[[ Document segment open ]]
The dilemma doesn’t end here. Several factors such as the lack of professional orientation add to the matter. Usually, Medicine, Engineering, Law, Agriculture, Science and Management faculties guide the students towards accurate professions. Degree programmes in Business Administration, Finance, Accounting, Human Resource Management have links with national and some international corporate bodies. And “Through such links, students can develop their future career plans and necessary talents”, continues Mr Ariyawansa.
Notions such as these also play a part in the attitudes of graduates who imagine that they will be handed opportunities in mid to high-level job roles once their education is completed.
It was revealed by the Presidental Committee appointed to identify problems of the University system that “Negative attitudes”, “Lack of communication skills”, and “Lack of English knowledge” also affect the unemployment issue.
Graduates usually expect a government job with a high salary and a high job rank. Pensionable jobs are also within their expectations. Deeply rooted social norms of the country further exacerbate pressure on state university students to secure high-ranking jobs.
Failing to meet such expectations cause unrest amongst the unemployed students who eventually take to the streets, protesting for jobs, and against private universities that could add to the competitiveness of the job market.
[[ Document segment closed ]]
_Problems to solve_.
1. According to the passage on graduate unemployment, why do unemployed students protest against private universities? Answer in one to three sentences.
2. In the passage on graduate unemployment, which three factors did the committee appointed to identify problems of the University system say affect the unemployment issue?
3. Continue the passage on graduate unemployment, starting after its final sentence.
The entries that follow were taken from a separate source.
[[ Source information open ]]
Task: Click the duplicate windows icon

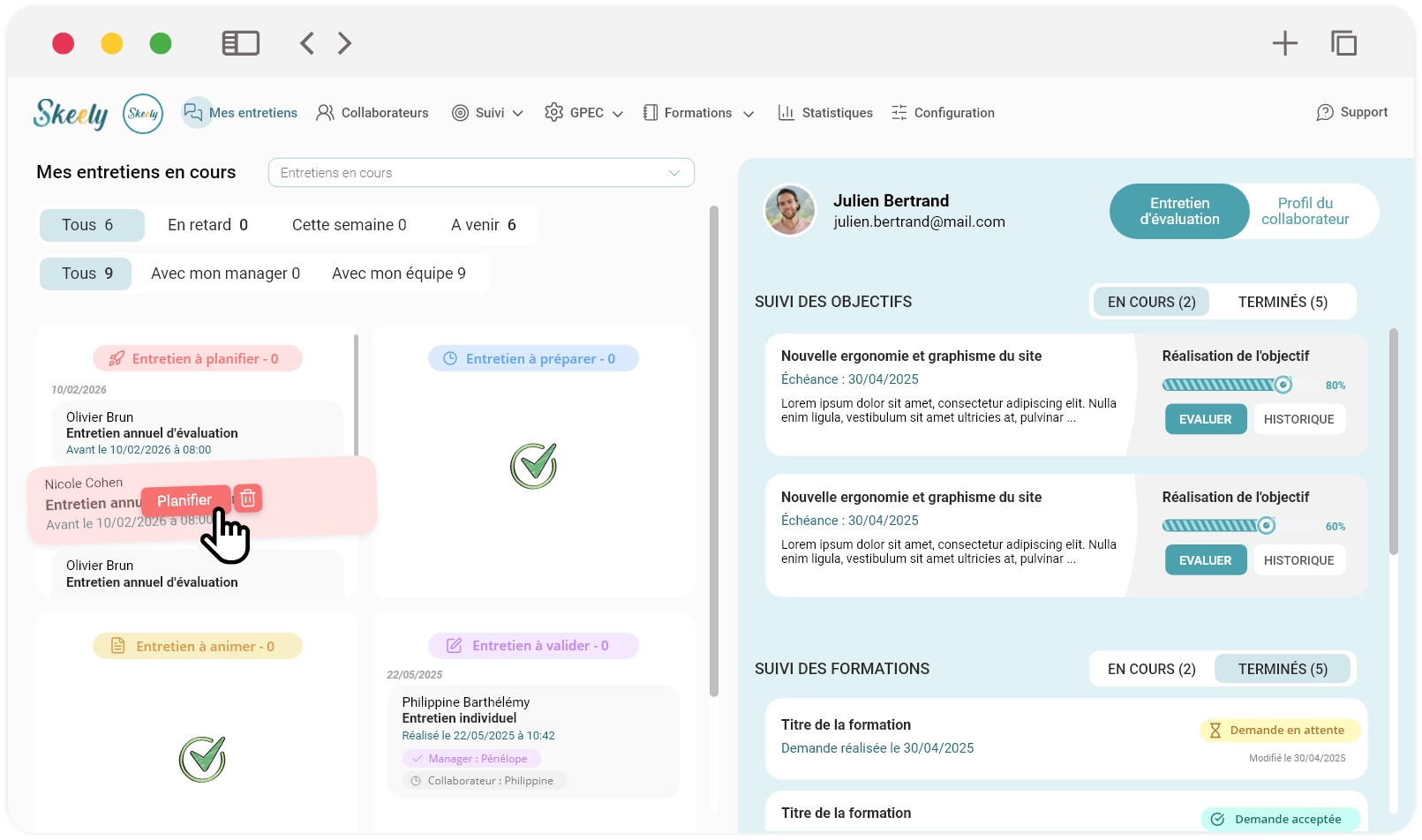Action: [1343, 43]
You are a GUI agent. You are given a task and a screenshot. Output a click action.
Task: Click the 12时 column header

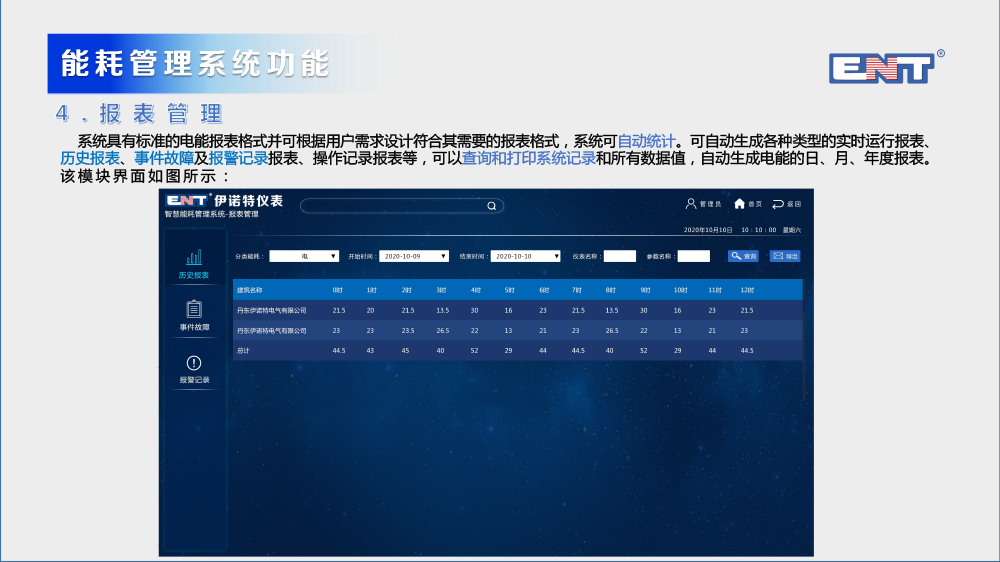click(746, 290)
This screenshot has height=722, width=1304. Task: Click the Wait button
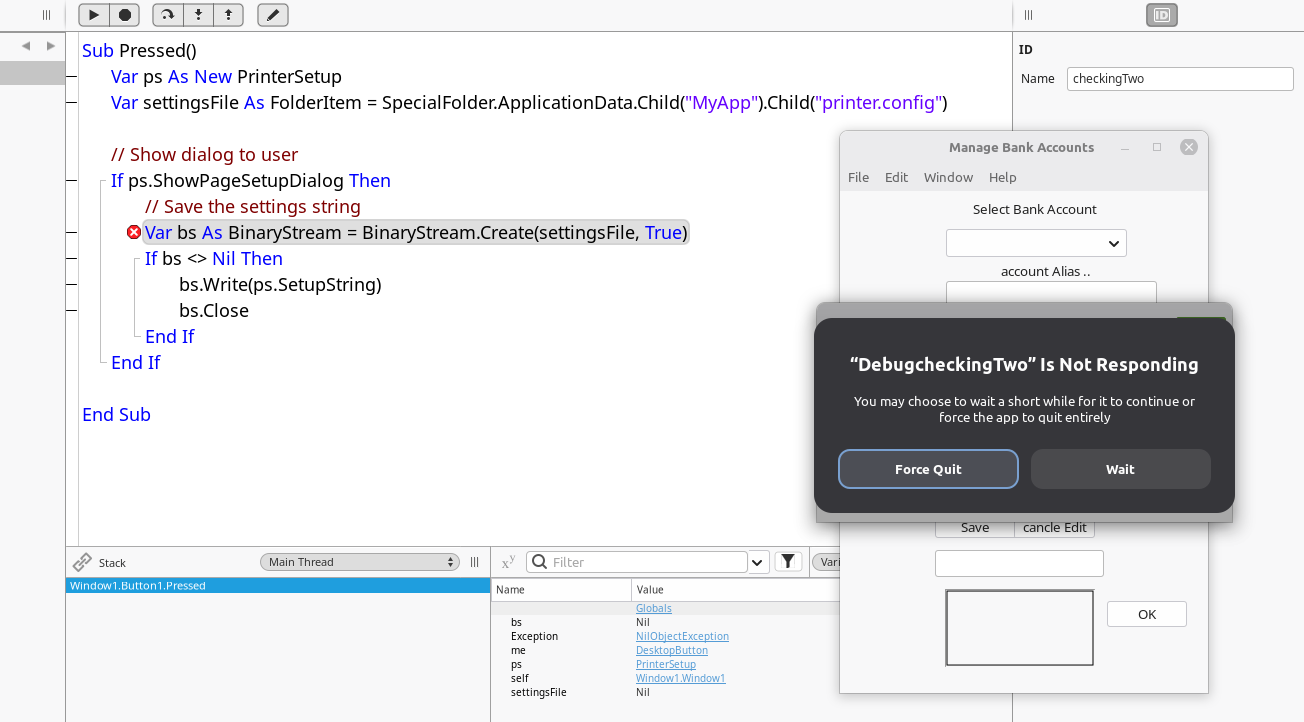tap(1120, 469)
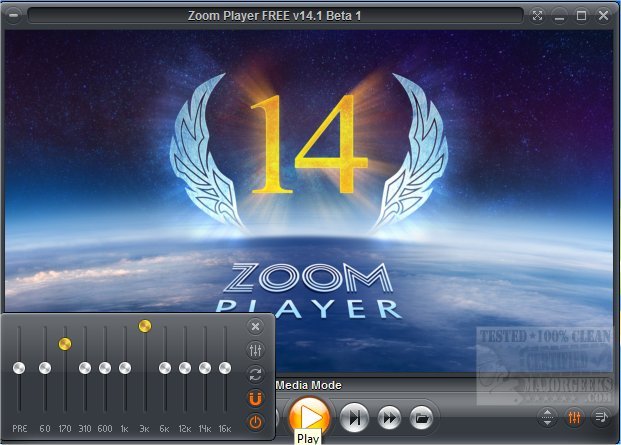Toggle fullscreen from the title bar icon
The height and width of the screenshot is (445, 621).
click(x=538, y=16)
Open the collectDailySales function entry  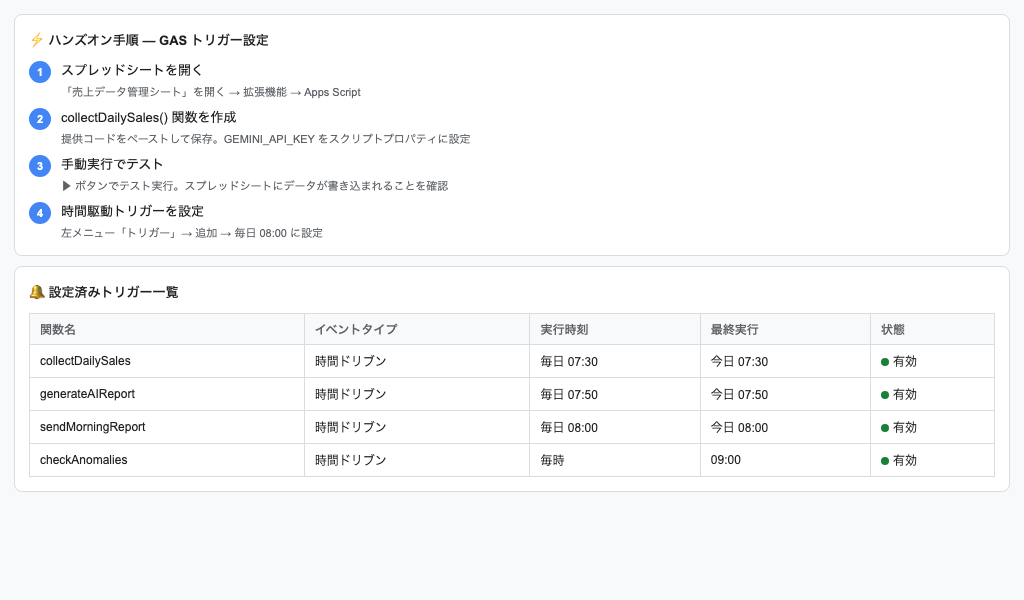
[[ Source information closed ]]
_Responses_.
1. They protest against private universities because such universities could add to the competitiveness of the job market. This protest comes from unrest among unemployed students who fail to meet their expectations of high-ranking jobs.

2. Negative attitudes, lack of communication skills, and lack of English knowledge.

3.
A First-Hand Experience
When asked if students are equipped with the knowledge needed to be employable by Dulinda Perera, young CEO of IKON, entrepreneur and undergraduate at the University of Moratuwa, he briefly says “Nope”. “While of course, the current university system attempts through multiple initiatives to increase soft skills (presentability, linguistic skills, etiquette etc.) the mentality of the majority of students are not in the current context to make the maximum use of such initiatives”, he continues.
“Many students believe that after a 3 or 4-year degree that they possess sufficient knowledge to add value to an organisation, whereas in reality, they require a lot of on-the job training”, he says while speaking on his experience on hiring graduates.
“For one reason to another, certain specific universities (through their branding and cultural positioning that has been there for a while) are branded as “THE BEST” in certain fields and graduates produced via these universities believe that it is implied that they are also, in fact, the best of the best. Contrary to popular opinion, this exists in both private and state university undergraduates”.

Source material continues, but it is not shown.